Se trata de una Iglesia joven, de poco más de 130 años, que “está intentando dar un salto importante: de la primera evangelización a la segunda, en la que el mensaje evangélico entre más profundamente en la cultura, convirtiéndola”. El Papa Francisco, en su viaje apostólico del 7 de septiembre de 2024, habló de “una gran esperanza en el corazón… que da el coraje para emprender proyectos de largo alcance”. Esta es la dimensión que la hermana Anna quiere para estos hermanos “que se realizarán pensando más allá de la vida de subsistencia y experimentando el amor”. No es fácil en “un contexto todavía impregnado de superstición y magia, en el que Dios es visto como el juez que castiga a quien se equivoca, pero sobre todo en una cultura dominada por la sospecha y la desconfianza debido a la violencia sufrida”.

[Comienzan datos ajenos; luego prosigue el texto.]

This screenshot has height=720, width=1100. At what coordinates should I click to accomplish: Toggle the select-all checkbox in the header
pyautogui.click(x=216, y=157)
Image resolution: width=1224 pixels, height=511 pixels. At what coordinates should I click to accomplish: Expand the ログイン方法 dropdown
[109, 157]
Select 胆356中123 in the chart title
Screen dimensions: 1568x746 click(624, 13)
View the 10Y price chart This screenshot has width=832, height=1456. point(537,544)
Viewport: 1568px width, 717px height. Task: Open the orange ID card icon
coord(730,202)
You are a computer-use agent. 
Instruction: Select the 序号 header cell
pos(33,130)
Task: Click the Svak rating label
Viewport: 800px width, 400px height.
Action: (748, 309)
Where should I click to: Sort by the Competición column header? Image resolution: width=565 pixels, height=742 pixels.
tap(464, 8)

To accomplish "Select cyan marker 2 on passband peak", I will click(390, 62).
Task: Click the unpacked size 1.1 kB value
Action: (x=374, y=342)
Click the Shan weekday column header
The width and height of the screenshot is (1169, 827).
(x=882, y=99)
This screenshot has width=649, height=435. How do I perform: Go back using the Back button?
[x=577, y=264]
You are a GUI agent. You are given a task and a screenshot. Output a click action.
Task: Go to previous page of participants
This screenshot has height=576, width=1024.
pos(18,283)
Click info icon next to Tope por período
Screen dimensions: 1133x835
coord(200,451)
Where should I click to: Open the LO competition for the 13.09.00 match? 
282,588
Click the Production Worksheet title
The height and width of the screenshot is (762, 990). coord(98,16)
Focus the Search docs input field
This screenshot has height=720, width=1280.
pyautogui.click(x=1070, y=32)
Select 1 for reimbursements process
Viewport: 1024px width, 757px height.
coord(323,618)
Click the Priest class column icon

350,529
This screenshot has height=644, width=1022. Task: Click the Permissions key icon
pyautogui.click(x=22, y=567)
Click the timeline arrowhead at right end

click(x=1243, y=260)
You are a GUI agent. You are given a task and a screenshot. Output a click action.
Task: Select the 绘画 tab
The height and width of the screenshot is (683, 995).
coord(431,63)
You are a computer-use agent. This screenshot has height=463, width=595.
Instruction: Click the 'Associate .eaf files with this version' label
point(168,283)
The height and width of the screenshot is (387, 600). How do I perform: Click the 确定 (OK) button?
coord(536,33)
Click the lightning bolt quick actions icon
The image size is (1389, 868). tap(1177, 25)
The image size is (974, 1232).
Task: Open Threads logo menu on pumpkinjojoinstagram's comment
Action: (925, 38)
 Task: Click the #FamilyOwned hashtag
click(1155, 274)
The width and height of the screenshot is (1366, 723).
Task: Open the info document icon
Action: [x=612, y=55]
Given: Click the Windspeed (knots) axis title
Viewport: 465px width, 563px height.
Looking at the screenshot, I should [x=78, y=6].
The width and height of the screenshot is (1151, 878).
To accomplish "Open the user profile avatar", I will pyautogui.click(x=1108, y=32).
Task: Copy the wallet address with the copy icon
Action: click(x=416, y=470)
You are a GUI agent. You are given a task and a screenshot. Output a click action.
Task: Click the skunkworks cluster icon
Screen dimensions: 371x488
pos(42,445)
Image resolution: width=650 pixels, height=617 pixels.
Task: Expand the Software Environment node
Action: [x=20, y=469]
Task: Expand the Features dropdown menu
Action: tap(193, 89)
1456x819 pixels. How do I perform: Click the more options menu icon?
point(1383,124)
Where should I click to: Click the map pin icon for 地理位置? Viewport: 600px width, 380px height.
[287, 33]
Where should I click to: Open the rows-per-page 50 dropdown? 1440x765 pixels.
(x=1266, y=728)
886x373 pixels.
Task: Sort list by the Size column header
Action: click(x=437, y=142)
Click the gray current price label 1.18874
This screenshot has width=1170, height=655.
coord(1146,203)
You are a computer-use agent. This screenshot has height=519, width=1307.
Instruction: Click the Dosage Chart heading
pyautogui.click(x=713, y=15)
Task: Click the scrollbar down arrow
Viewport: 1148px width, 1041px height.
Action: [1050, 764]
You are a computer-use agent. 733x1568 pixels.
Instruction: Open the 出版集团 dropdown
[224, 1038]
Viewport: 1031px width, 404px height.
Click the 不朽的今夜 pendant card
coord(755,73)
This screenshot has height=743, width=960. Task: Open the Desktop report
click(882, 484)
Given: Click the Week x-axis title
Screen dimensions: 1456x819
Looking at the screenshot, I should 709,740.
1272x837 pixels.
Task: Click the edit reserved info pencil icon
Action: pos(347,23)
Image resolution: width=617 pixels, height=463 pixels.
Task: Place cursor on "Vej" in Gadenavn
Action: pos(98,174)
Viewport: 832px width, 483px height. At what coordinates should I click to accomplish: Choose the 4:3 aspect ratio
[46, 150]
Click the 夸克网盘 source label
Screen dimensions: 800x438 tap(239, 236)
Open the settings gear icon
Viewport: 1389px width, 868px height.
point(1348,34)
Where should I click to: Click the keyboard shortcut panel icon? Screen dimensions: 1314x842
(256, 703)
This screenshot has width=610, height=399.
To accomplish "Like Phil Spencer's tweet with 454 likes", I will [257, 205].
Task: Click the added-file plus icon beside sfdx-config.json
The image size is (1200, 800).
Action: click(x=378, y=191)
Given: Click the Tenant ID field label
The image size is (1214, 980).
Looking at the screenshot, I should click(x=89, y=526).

El hecho de ser mujer y blanca –y por tanto a sus ojos inferior, extranjera y enemiga– dificulta a menudo el acercamiento inicial. Sin embargo, “basta con poco para reconocerse como hermanos cuando el otro se siente acogido. Es lo que ocurre con los papúes, que llevan la energía guerrera en la sangre, pero también son almas puras e inocentes, capaces de reconocer el bien gracias al Espíritu que los habita”. La vida de las Hermanas de la Transfiguración fluye sin demasiados planes: entre el repaso de las tablas de multiplicar y una reunión de catecismo, entre el programa de nutrición y la escucha de una madre embarazada víctima de abusos. Aunque en contextos diferentes, cada vez la puerta se abre a alguien que trae consigo una herida y una semilla de esperanza. Esa esperanza, “buabeni”, que se lee “en los rostros de los pequeños y de los más vulnerables, desfigurados por la violencia, que con humildes lágrimas se alzan cuando experimentan ser hijos amados”. La hermana Anna nunca ha conocido a un papuano que no crea en Dios: “Y, sin embargo, he conocido a pocos que traten a sus esposas con respeto o que estén dispuestos a perdonar en lugar de vengarse y arriesgarse a ser excluidos de su tribu”. Pero, por fe, cree que ninguna palabra del Señor “volverá sin haber tenido su fruto”.